Su obra no deja indiferente a nadie. A Marías se le ama o se le odia. A él eso le resultaba indiferente lo cual para algunos era un signo de pedantería y distancia. Tenía no pocos detractores, ya fueran de derechas o izquierdas; de feministas radicales que se rasgaban las vestiduras con sus juicios críticos vertidos sobre todo en sus columnas o de otros colectivos, que se sentían ridiculizados por comentarios a veces muy atinados. Sus debilidades, aparte del espionaje, eran la crítica durísima a la clase política en general y el desprecio del independentismo catalán o de cualquier clase de separatismo radical. Estaba casado con una catalana.
El desaparecido novelista era para mí un individuo que se expresaba sin ataduras ni convencionalismos, una persona que gozaba de su propia libertad, lograda a través del éxito literario. Creía poco en la fama y aún menos en la posteridad de su obra. Consideraba que sus libros, ampliamente reconocidos en vida, quizá no tendrían un merecido aplauso tras su muerte.
Iba a contracorriente de lo que estaba de moda, de lo políticamente correcto viniera de donde viniera. Era un gran provocador especialmente frente a la estupidez e intolerancia que nos rodea. Lo plasmaba en su obra y sobre todo en sus columnas. Odiaba el griterío y el insulto tan hispanos y así lo reflejaba con cierta ironía.
De ningún escritor hispano he aprendido más en el dominio de la lengua como con Marías. Poco me importaba que sus novelas apenas tuvieran trama o que incluso fueran calificadas de reiterativas con el tema de su estancia en Oxford y su obsesión por el espionaje. En ocasiones llegué a sospechar que había trabajado para los servicios secretos británicos. En alguna entrevista reconoció tener cierta familiaridad con el espionaje, pero confesó que no se identificaba para nada con una profesión que él calificaba como bastante sórdida.
Marías no fue sólo un extraordinario escritor, sino también un magnífico traductor de obras en inglés y francés. Rechazó hace siete años el Premio Nacional de las Letras por su novela Los enamoramientos, lo cual fue visto como un gesto de altivez, y avisó que no aceptaría ningún otro galardón que no fuera privado. Es por ello que el fallecido autor no recibió el Cervantes ni el entonces Príncipe de Asturias.
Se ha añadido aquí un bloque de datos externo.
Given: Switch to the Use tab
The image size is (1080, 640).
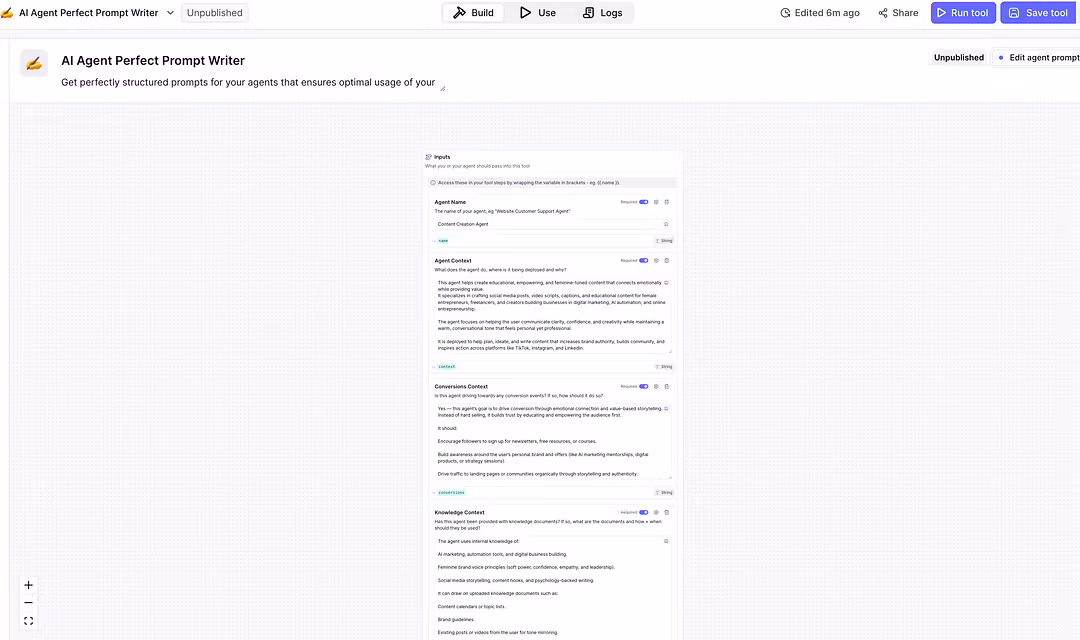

Siempre estuvo entre los favoritos para ganar el Nobel de Literatura. Seguramente tenía muchos más méritos que otros escritores premiados en años pasados y casi desconocidos en el mundo de las letras. Es una pena que los académicos suecos no hubiesen pensado en él. Ahora ya es demasiado tarde. La muerte le ha ahorrado el nerviosismo habitual a pocas semanas de la concesión del galardón.
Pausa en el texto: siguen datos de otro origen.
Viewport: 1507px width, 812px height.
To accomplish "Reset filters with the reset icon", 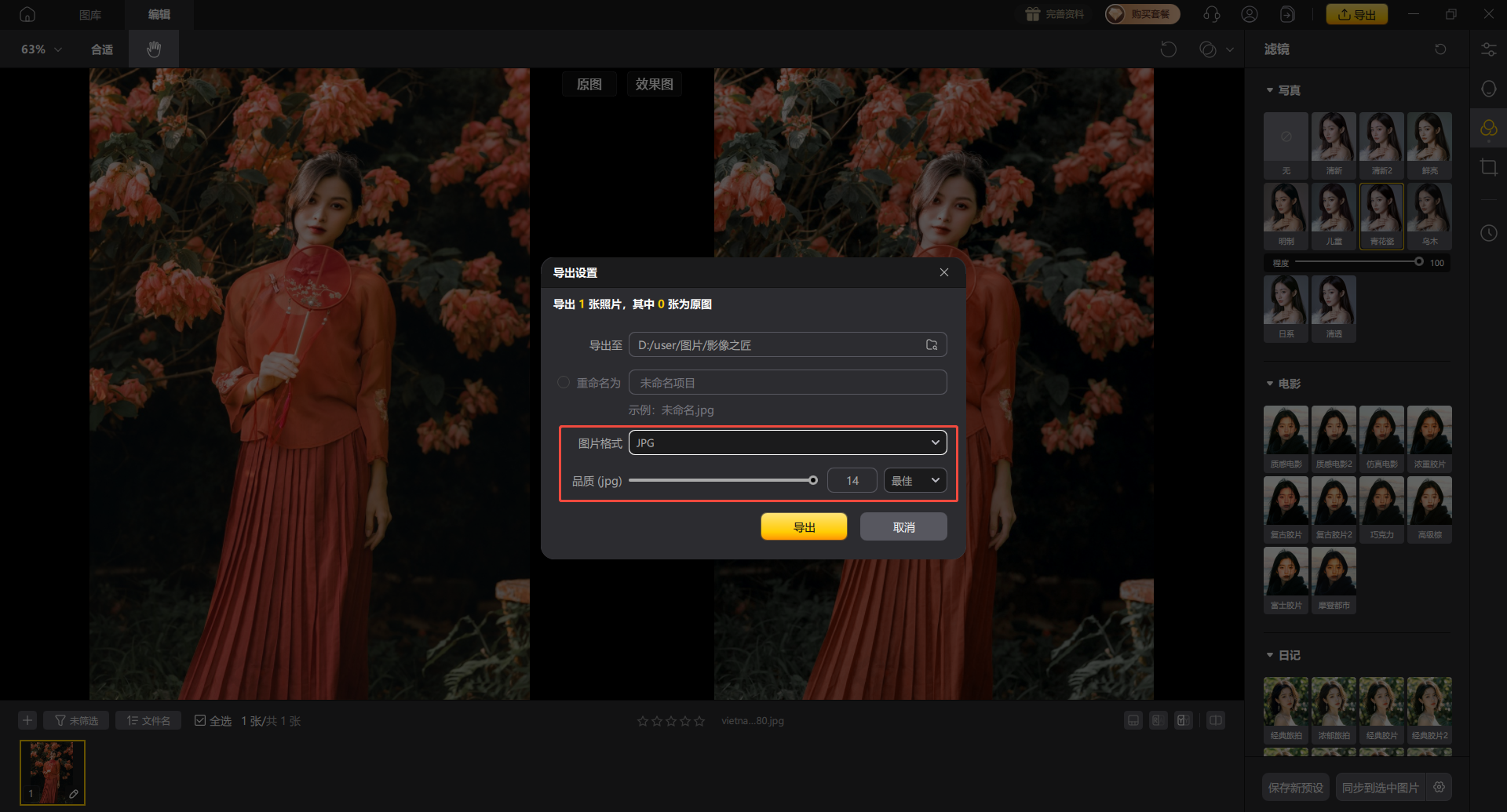I will coord(1440,49).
Desaparece Javier Marías pocos días después del fallecimiento de la reina Isabel II. Me habría gustado leer una columna suya sobre el acontecimiento histórico que vive en estos momentos el Reino Unido. Gran conocedor de la sociedad y las costumbres británicas. sus juicios ciertamente habrían sido muy enriquecedores.
Con la muerte del novelista madrileño, en un momento mundial tan convulso y tan incierto, nos quedamos huérfanos no sólo sus seguidores, sino todos aquellos que amamos la lectura, la buena literatura, la pulcritud de la lengua y al mismo tiempo tratamos de huir del ruido, del grito, del insulto, de la estupidez y de la intolerancia humanas. Y en definitiva, de la insoportable mediocridad que nos rodea.
Al menos nos queda su obra y la posibilidad de releer sus libros sacados de nuevo de nuestras estanterías.